The manager’s overarching frustration with a 21-20 team that is hard to pin down as an underperformer or overachiever is understandable, but I agree with Kevin’s tweet here. Of course, if Girardi was using a harsh tone with reporters to spark his oft-apathetic and sloppy team, perhaps he’s onto something. 

Either way, the latest Phillies’ mess that unfolded on Sunday afternoon begged the perfect question from NBC Sports Philadelphia’s Jim Salisbury, one that was swatted away by Girardi with one of those “next questions.”

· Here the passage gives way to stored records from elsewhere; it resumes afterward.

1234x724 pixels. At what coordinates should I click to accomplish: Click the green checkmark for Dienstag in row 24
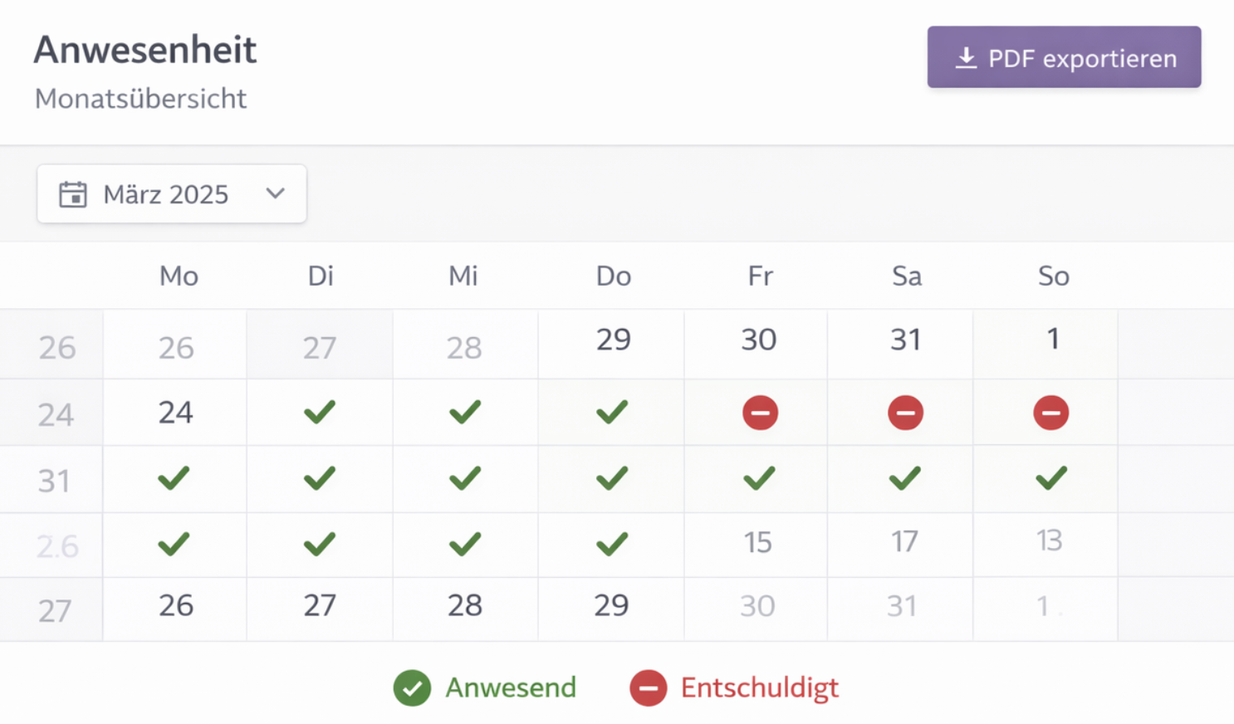coord(320,412)
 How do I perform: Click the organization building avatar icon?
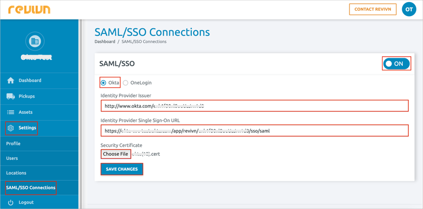click(34, 41)
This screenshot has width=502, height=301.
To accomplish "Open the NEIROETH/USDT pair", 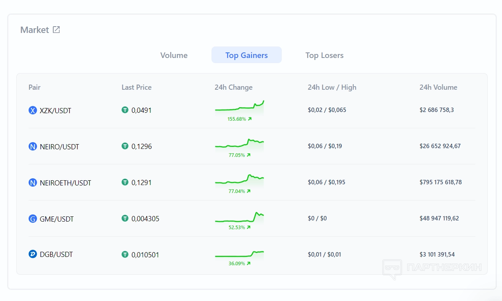I will tap(66, 183).
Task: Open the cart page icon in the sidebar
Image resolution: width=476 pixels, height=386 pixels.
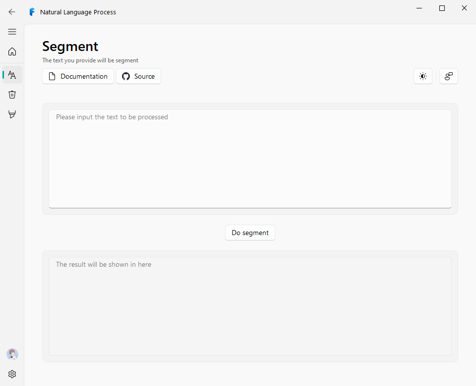Action: click(12, 114)
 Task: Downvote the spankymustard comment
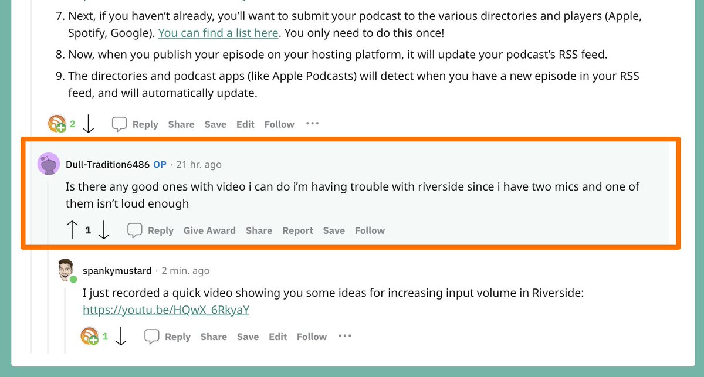tap(121, 337)
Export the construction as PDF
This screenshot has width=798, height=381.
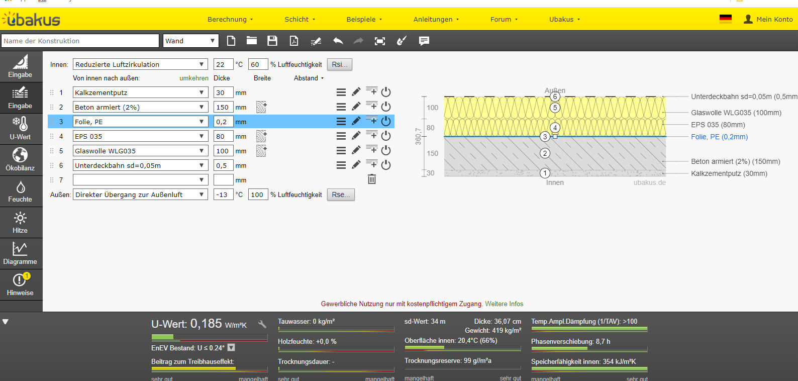click(294, 41)
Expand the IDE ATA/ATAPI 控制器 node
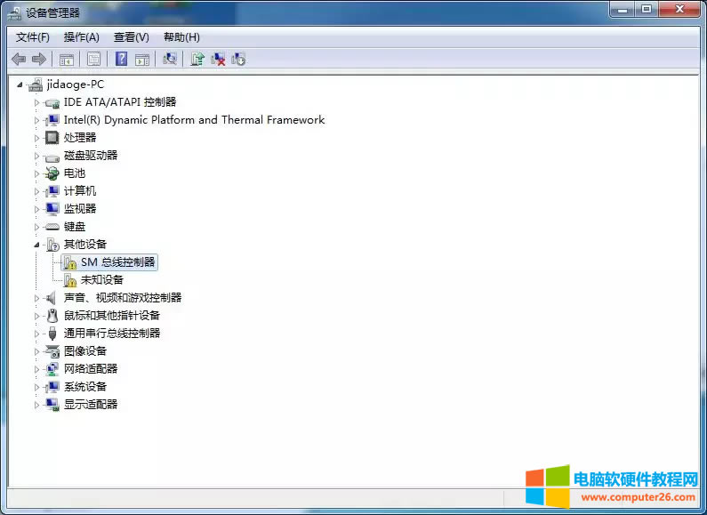Image resolution: width=707 pixels, height=515 pixels. (x=37, y=102)
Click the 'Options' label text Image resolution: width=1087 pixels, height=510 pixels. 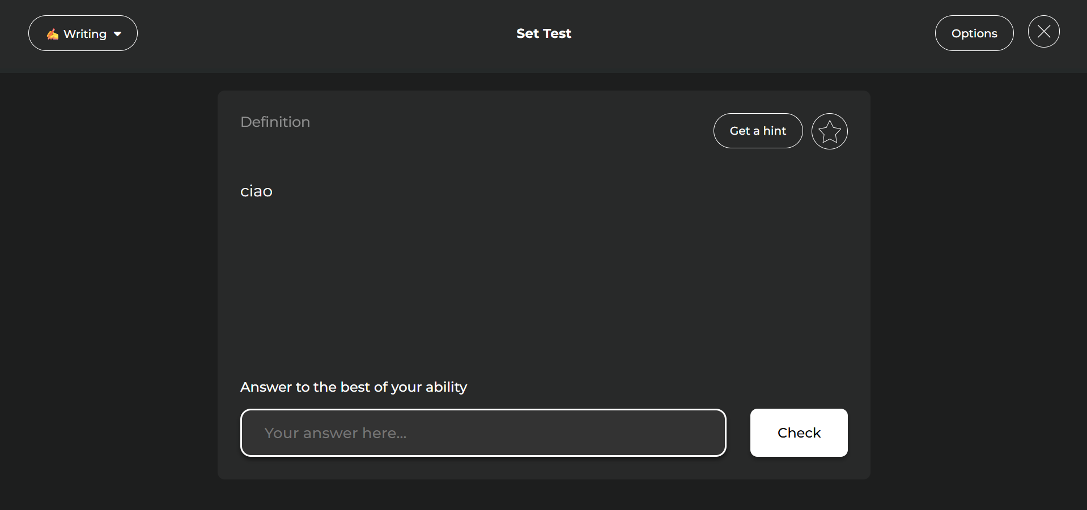click(974, 33)
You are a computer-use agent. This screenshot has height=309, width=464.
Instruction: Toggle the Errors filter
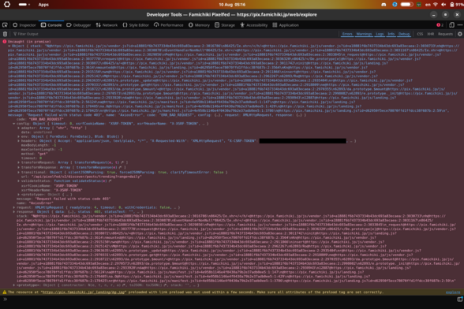click(347, 34)
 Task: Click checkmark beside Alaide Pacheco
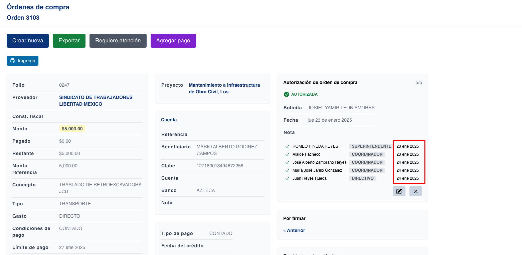pos(287,154)
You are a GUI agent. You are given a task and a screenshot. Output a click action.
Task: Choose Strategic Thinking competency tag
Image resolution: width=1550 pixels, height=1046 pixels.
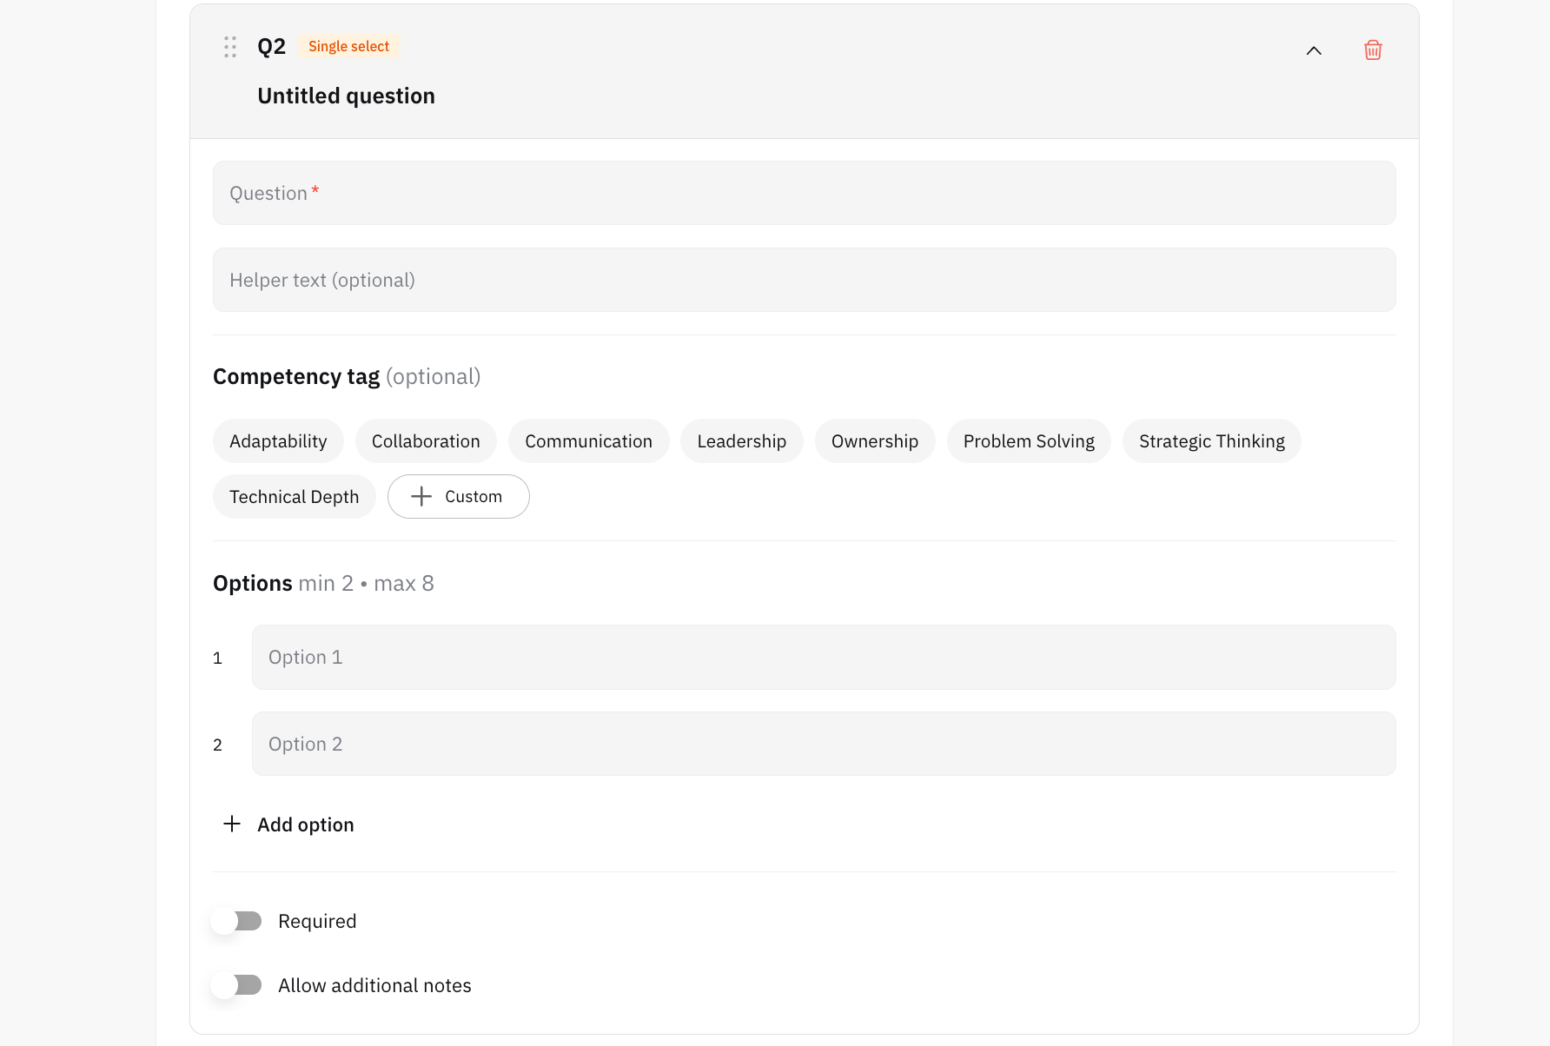coord(1212,441)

How about the optics of all of this?

Now, I don’t know exactly what Jim meant when he asked the question. “All of this” could alone refer to the Segura situation, or it could refer to, well, all of this:

  • A broken player in Kingery, who is currently incapable of contributing and is in desperate need of a minor league makeover, continuing to exist on the major league roster
  • A baffling inability to communicate on routine plays and an equally baffling inability to field the baseball on routine plays
  • Playing a game with no healthy bench players, necessitating the franchise’s most important player then enter in an emergency capacity after Kingery was forced to leave the game
  • Harper naturally coming up with two outs and the tying runs aboard with two away in the ninth
  • Anderson failing to complete the second inning, bringing him to a 6.96 ERA through eight starts
  • The second inning dugout conversation

For the sake of brevity, let’s omit some other obvious bullet points that could be added and move on. For the sake of fairness, the Phillies remain just one of two National League East teams above .500 and sit just 1/2 game back of first place.

I mean, if they have often been this gruesome to watch, then what has the nightly slog of the Braves’ 19-21 start looked like? What about the daily ride of the Nationals’ 17-22 start?

Hell, the first-place Mets had a clubhouse dustup between Franciso Lindor and Jeff McNeil last week, and the good vibes from their recent five-game surge are all but gone following a weekend sweep by the Rays.

All of this is noted to illustrate the point that the Phillies aren’t alone in their struggles. They aren’t the only team that strikes out too much, makes errors, lacks pitching depth, or gives away an occasional game, but the shortcomings of the competition do not alter the reality of the optics they have created.

The current roster composition of this bunch is that of a critically flawed team, a team with talent deficiencies exacerbated by some unquantifiable missing “it” factor.

My take on Girardi’s Sunday postgame (non) answers? He probably knows it.